Your instructions ▸ Copy the lines below word for word, beginning with the line that contains "Identify the location" and continuing through the line that contains "Describe the element", both ends included. Give only those lines, and leave the pictures out.

Material shown ▸

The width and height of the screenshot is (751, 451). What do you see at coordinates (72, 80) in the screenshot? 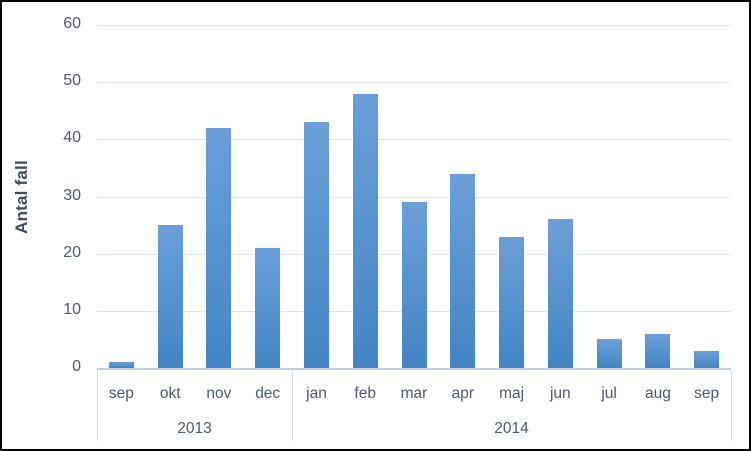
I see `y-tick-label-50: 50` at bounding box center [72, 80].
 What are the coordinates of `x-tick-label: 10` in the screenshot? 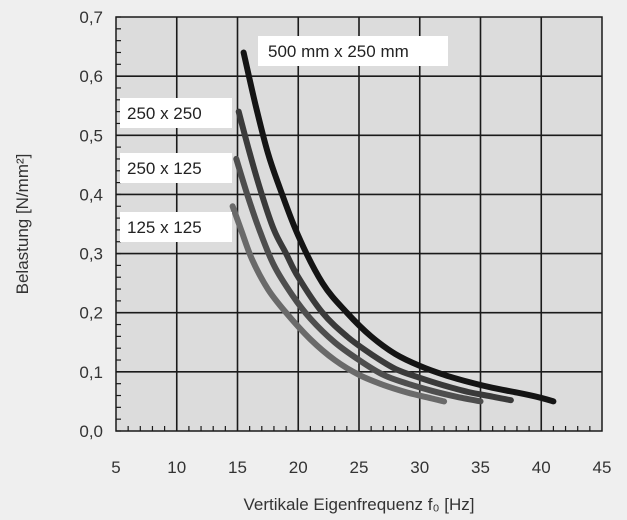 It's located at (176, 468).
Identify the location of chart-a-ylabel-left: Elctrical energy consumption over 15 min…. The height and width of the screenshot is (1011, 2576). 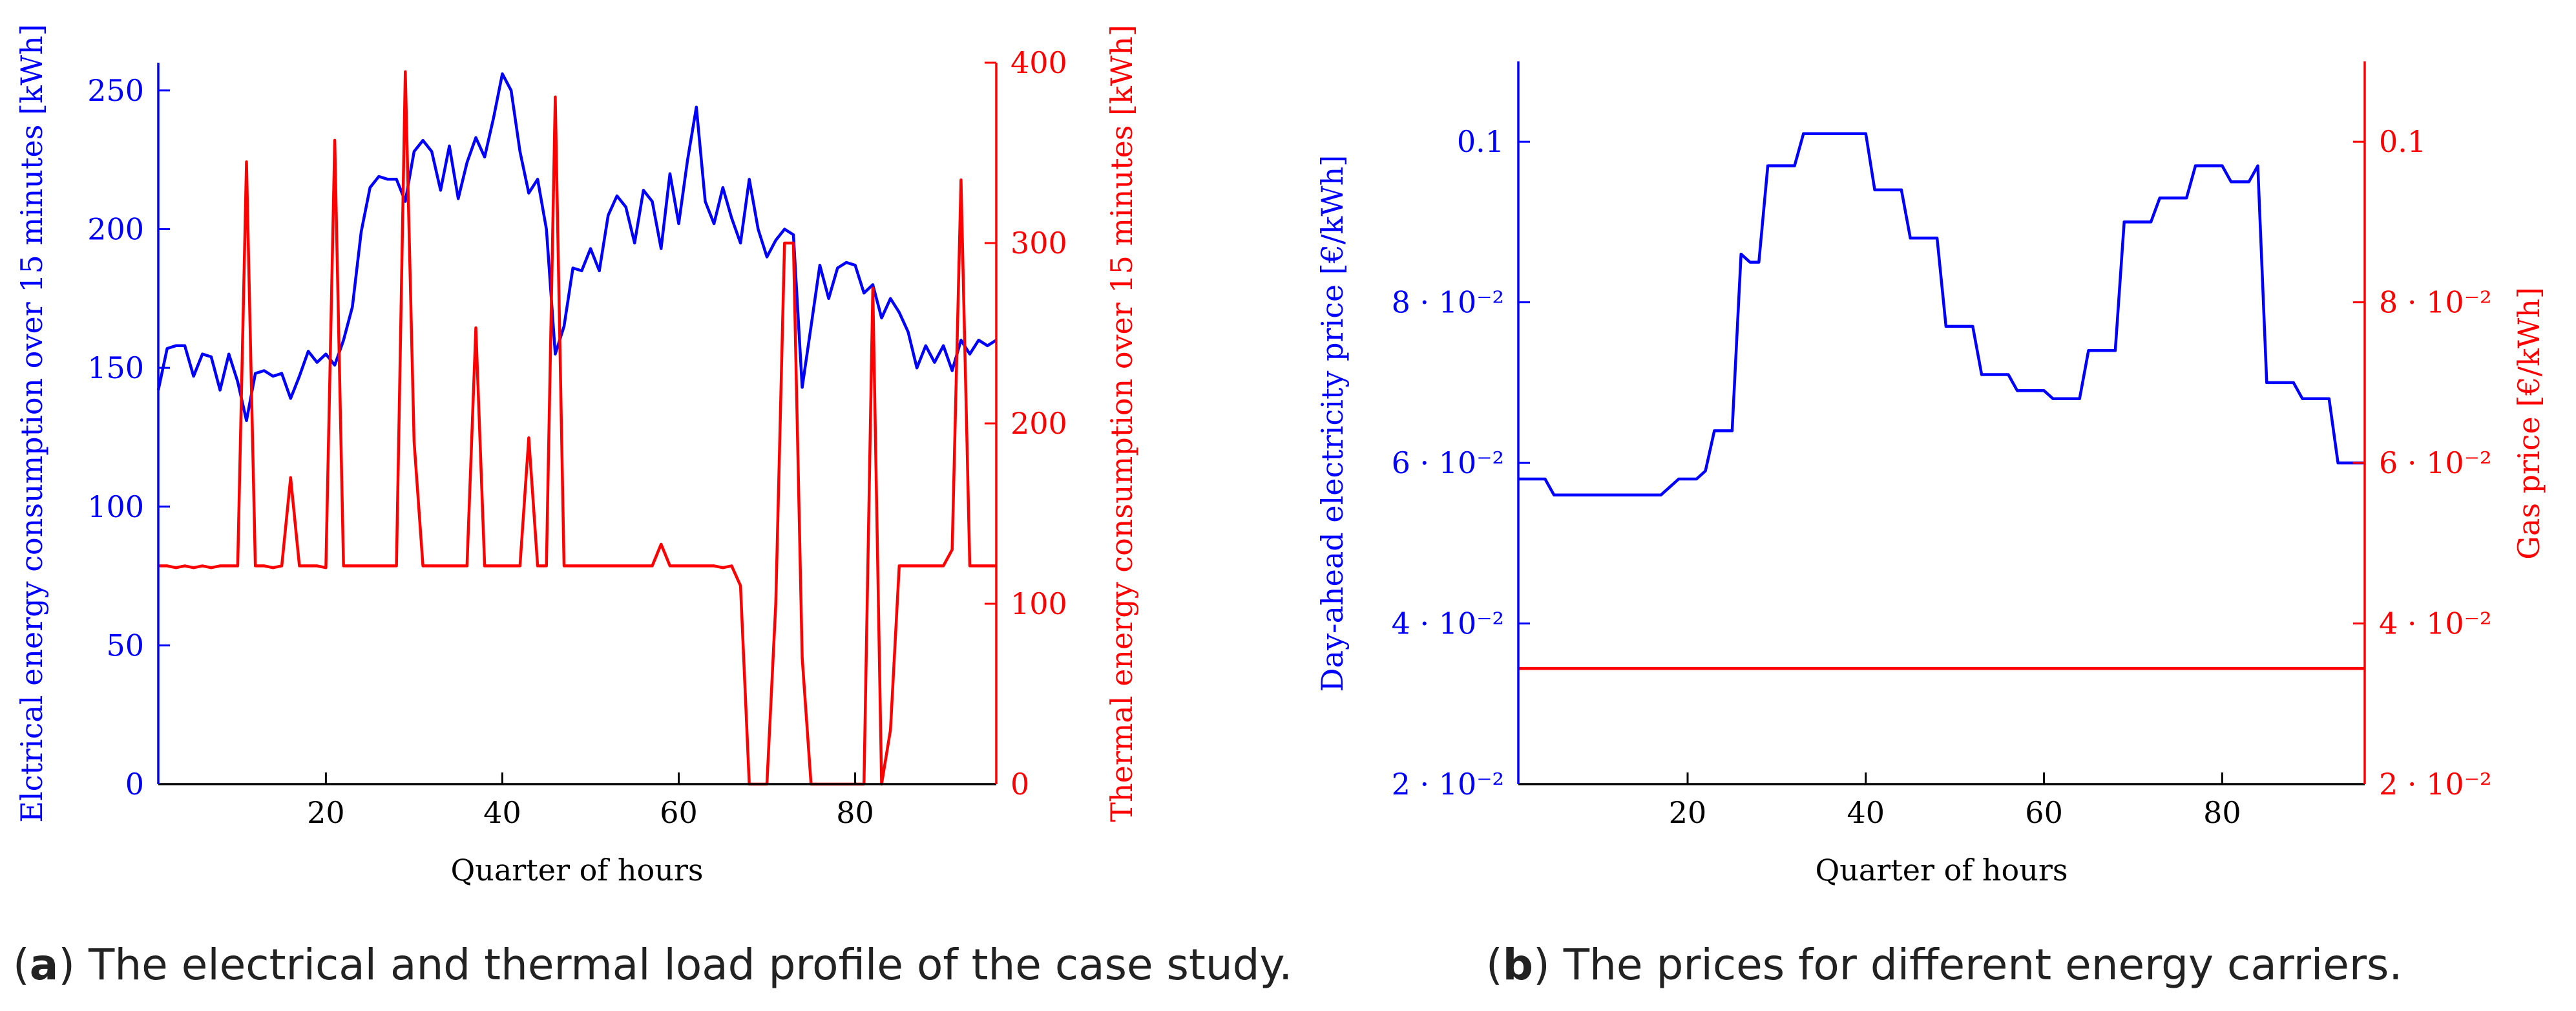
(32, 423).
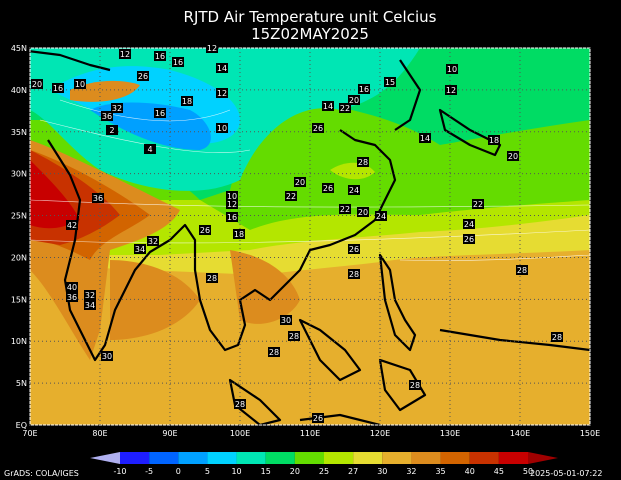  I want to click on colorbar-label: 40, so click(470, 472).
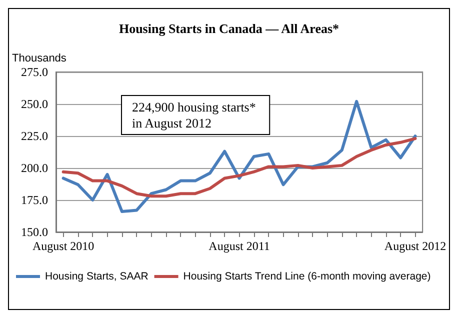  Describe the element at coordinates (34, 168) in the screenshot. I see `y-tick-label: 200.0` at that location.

---

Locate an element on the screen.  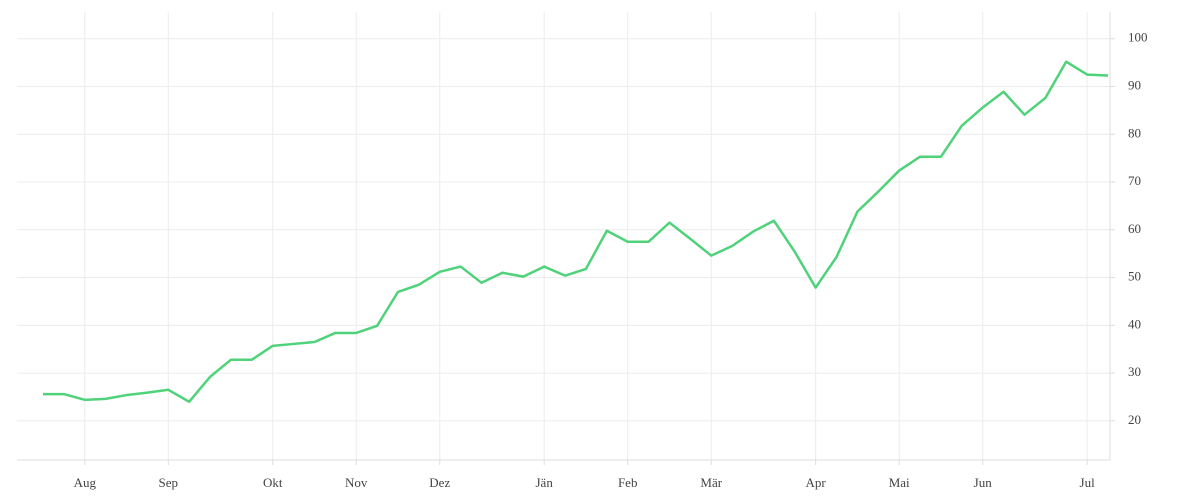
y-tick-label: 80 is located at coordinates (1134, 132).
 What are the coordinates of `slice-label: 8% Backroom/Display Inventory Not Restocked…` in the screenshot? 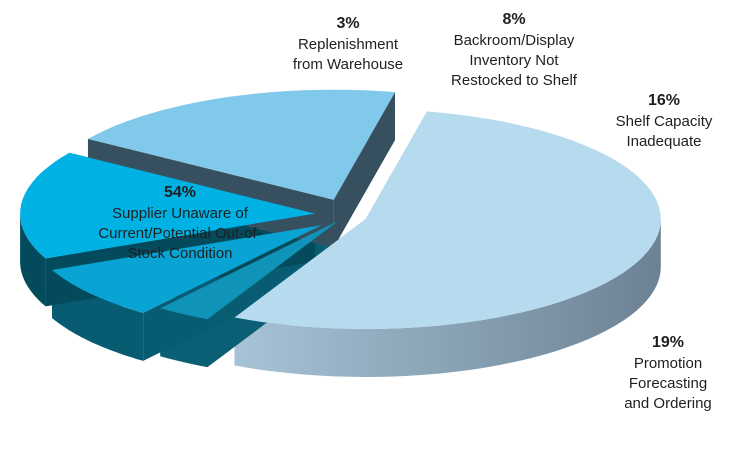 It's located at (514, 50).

Exercise output ▸
Identify the location of chart-a-ylabel-left: Elctrical energy consumption over 15 min…. The height and width of the screenshot is (1011, 2576). 
(32, 423).
  I want to click on colorbar-label: 40, so click(470, 472).
  Describe the element at coordinates (34, 168) in the screenshot. I see `y-tick-label: 200.0` at that location.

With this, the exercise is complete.